Sindroma atau kumpulan gejala yang menyebabkan nyeri pada otot wajah biasanya disebabkan
oleh kebiasaan mengerot atau melakukan gerakan mengunyah tanpa disadari saat tidur yang
dalam istilah medis dinamakan bruxism. Otot disekitar rahang biasanya sakit saat ditekan.
Pemberian analgetik , antiradang dan pelemas otot biasanya diperlukan. Yang paling penting
adalah mencegah bruxism berlanjut , dengan memberikan mouth guard atau belat untuk
mencegah gigi geligi atas dan bawah saling bergesekan saat tidur.
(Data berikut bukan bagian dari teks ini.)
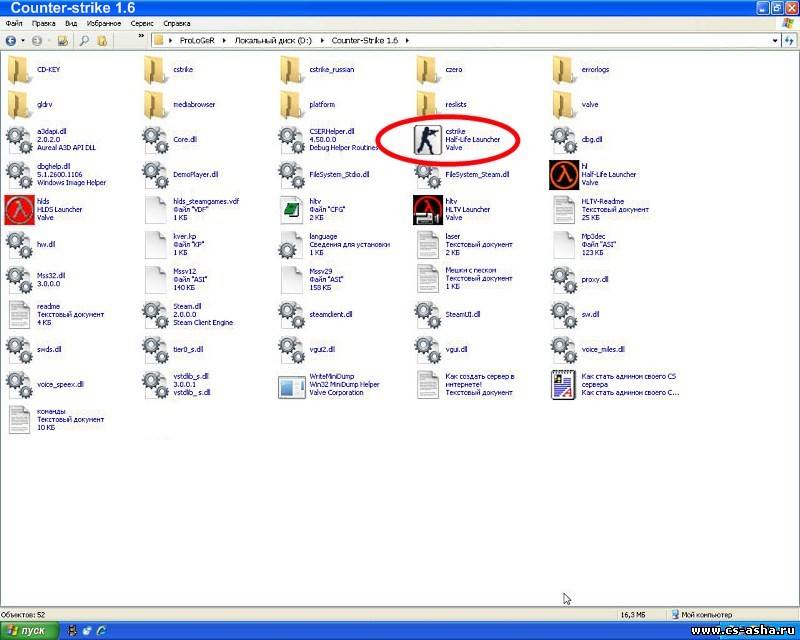Viewport: 800px width, 640px height.
Task: Click the Back navigation button
Action: click(11, 41)
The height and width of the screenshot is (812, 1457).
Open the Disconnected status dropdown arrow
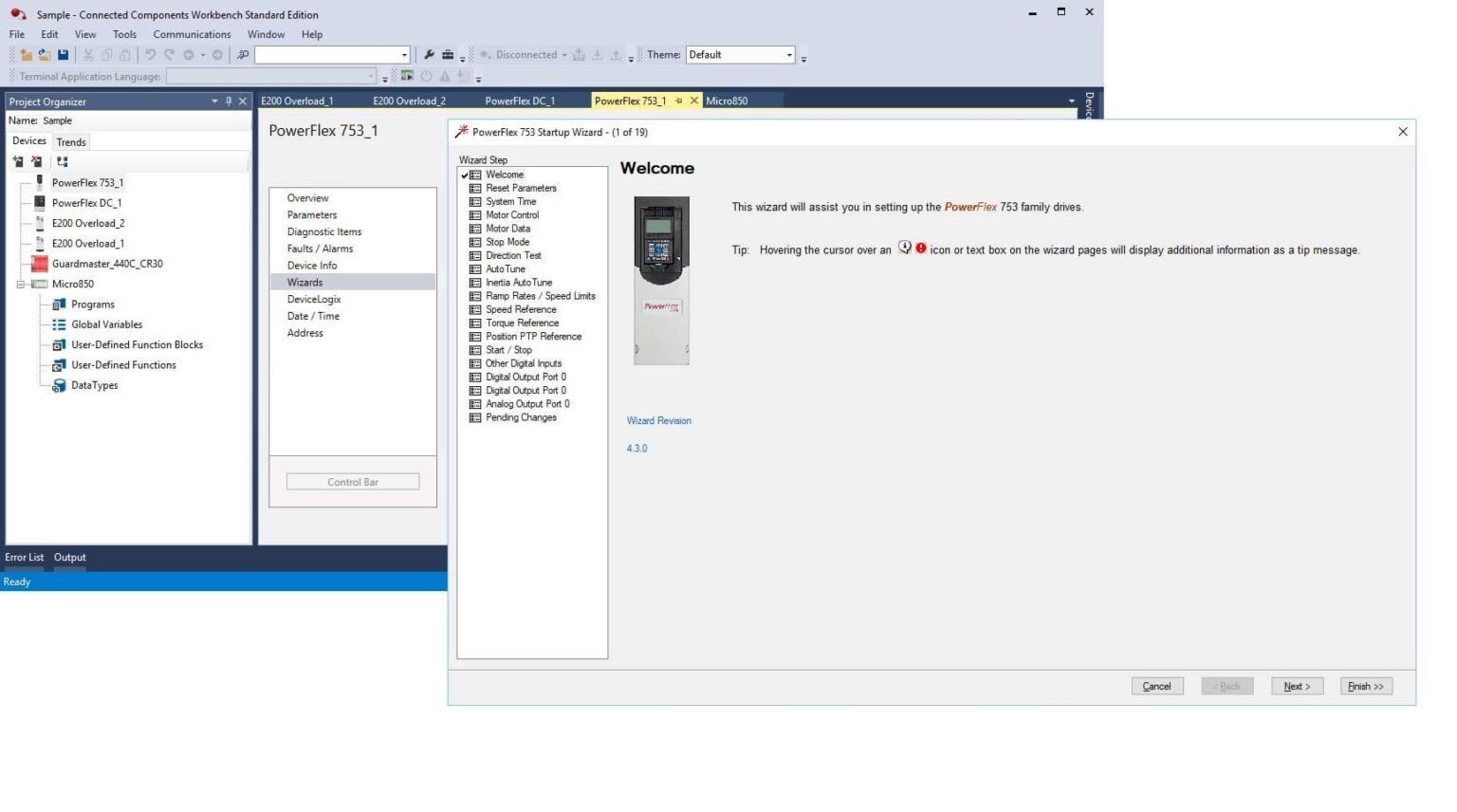point(563,55)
9. TINDAKAN KEGAWATDARURATAN UNTUK SAKIT SETELAH PENCABUTAN


(DRY SOCKET)

Sakit setelah pencabutan gigi dikarenakan infeksi di socket bekas pencabutan atau yang disebut
dengan dry socket. Lubang bekas cabutan biasanya masih menganga karena jendalan darah tidak
terbentuk , sehingga terjadi infeksi pada tulang alveolar gigi atau soket gigi. Pemberian antiseptik
pasta seperti alvolgyl

sangat membantu mengurangi rasa sakit. Bila tidak ada pasta antiseptik , bisa diberikan kapas
yang dibasahi dengan antiseptik seperti povidon iodine 10 % bisa menjadi alternatif. Bila perlu
ditambah dengan antiradang dan antibiotik untuk mempercepat penyembuhan.